I've never heard that calculation, but I think I'll use it in the future! It is definitely the right number of calories for me when hiking (or sitting, ha,ha). I hiked the AT and started in shape, always being hungry. I became more and more uncomfortably hungry and at different pts. in the hike had trouble with carrying the weight of the food vs. being hungry. I ended up carrying more weight than recommended, but did better.
I would recommend even if you're not hungry and are looking to lose weight, you make sure you're eating the minimum base recommended for you to ensure you don't lose energy. I think once hiker hunger sets in, most people are already hurting for calories!
I also like your idea of carrying PB. I was laughed at for carrying the weight of a jar in the beginning of my hike, but it was a great way to supplement calories when needed and I think worth the weight. (mashed potato powder helps too and is light!) I don't think powdered PB has the fats that jarred does and I don't think I got enough fat on the hike which maybe impacted my joints and led to a really low body fat %.
Agree with @Ed_C , he covered it very welll. But I'm wandering where in the world 6000 cal per day came from? IMO it's not realistic and probably impossible to pack/carry/figure out.
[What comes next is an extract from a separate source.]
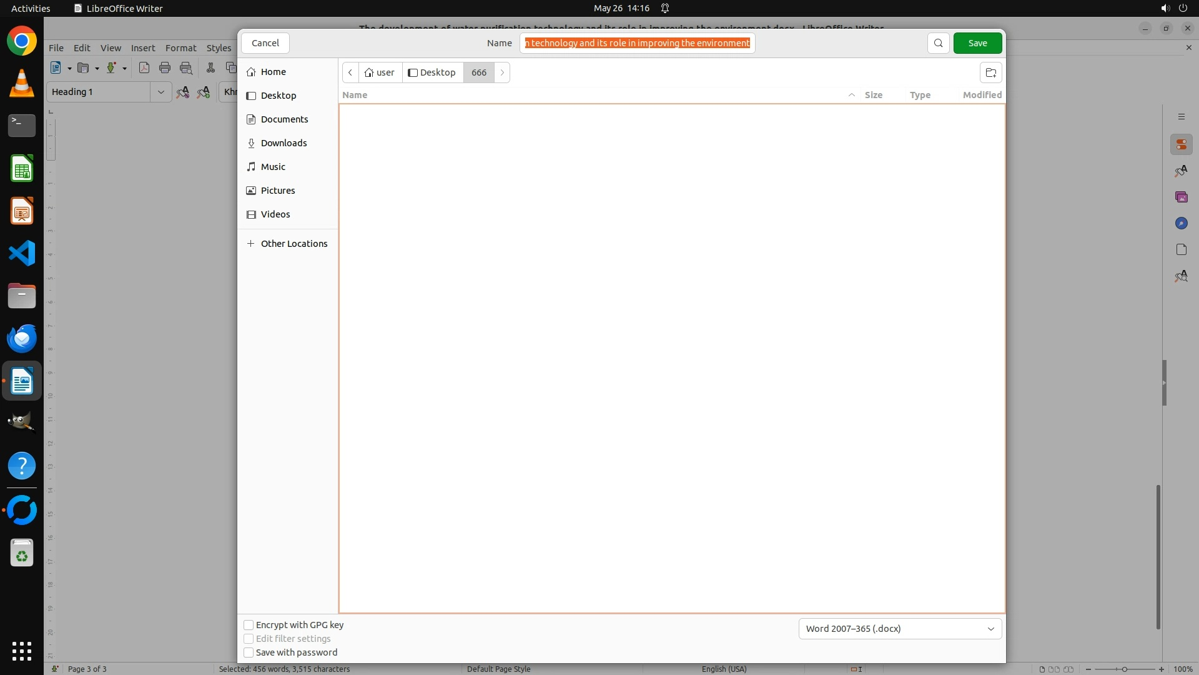Launch Thunderbird from the dock

tap(22, 338)
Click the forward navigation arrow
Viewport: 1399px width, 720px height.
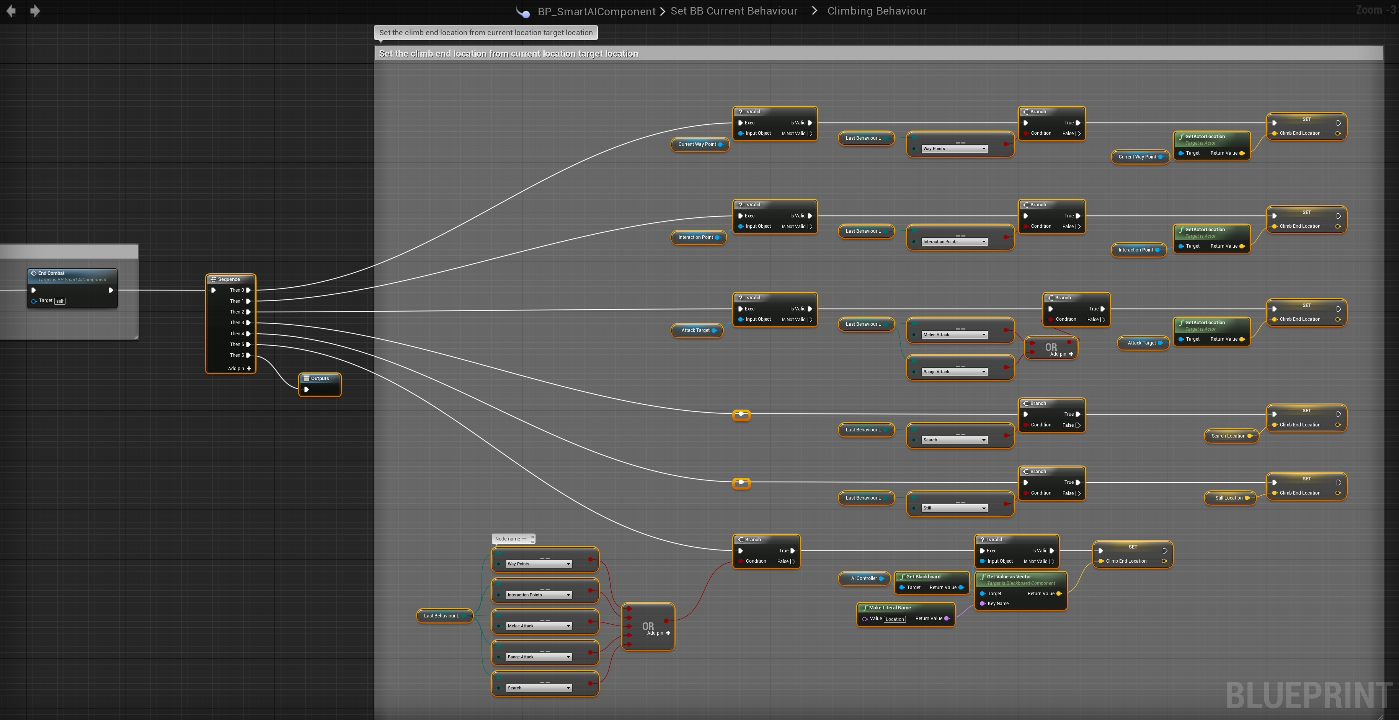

The 1.5-2lbs per day is a very good rule-of-thumb. FYI hiking above 10,000, one tends to not to have a good appetite anyway, for what it's worth.
REI member since 1979!
@HikerBot I just tried out the calculation on a thru-hike of the Long Trail in VT for my partner and I. I used the weights we wanted to be and 25 for him and 30 for me as I have a high metabolism. This came out to 3300 calories for me and 3950 for him which I combined to build a meal plan for us. We hiked for 18 days and gorged ourselves in town one day a week while resupplying and still lost more weight than planned. We were both in decent shape when we started as far as hiking for 10-15 miles/ day for weekend trips. Maybe the calculation also depends on the terrain and how hard you push? He definitely had low blood sugar at times and didn't have the stamina he wanted, so I think we may have needed more (or I was eating more than my fair share....). I really don't like the calculation of 1-2 lbs a day, because calories are very different between food choices. I mailed two resupply boxes and shifted the higher calorie dinners and snacks to the last week's pickup and the box actually weighed a few lbs. less than the first box! We also purchased 12 additional snack bars for week 2, so I think I should have used 30 for both of us! It'll be a lesson learned for next trip!
A lot of the food you might take averages out at about 100cal/oz, so 2 lbs a day gives 32 * 100 = 3200 calories. This is about what a "typical" 15-30 year old "active" male adult needs.
Typical 15-30 year old males can't be bothered to analyze food and add it all up. Hence the 2lb/day rule of thumb.
If you have no personal experience to plan by you can use that table to adjust the weight of food you should plan to take.
Obviously you can be more weight efficient if you want to take the time to design your diet emphasizing food that has higher cal/oz. Nuts and oils like tend to be about 200cal/oz. Things you want to take for taste or some specific nutritional quality might have much less than 100cal/oz.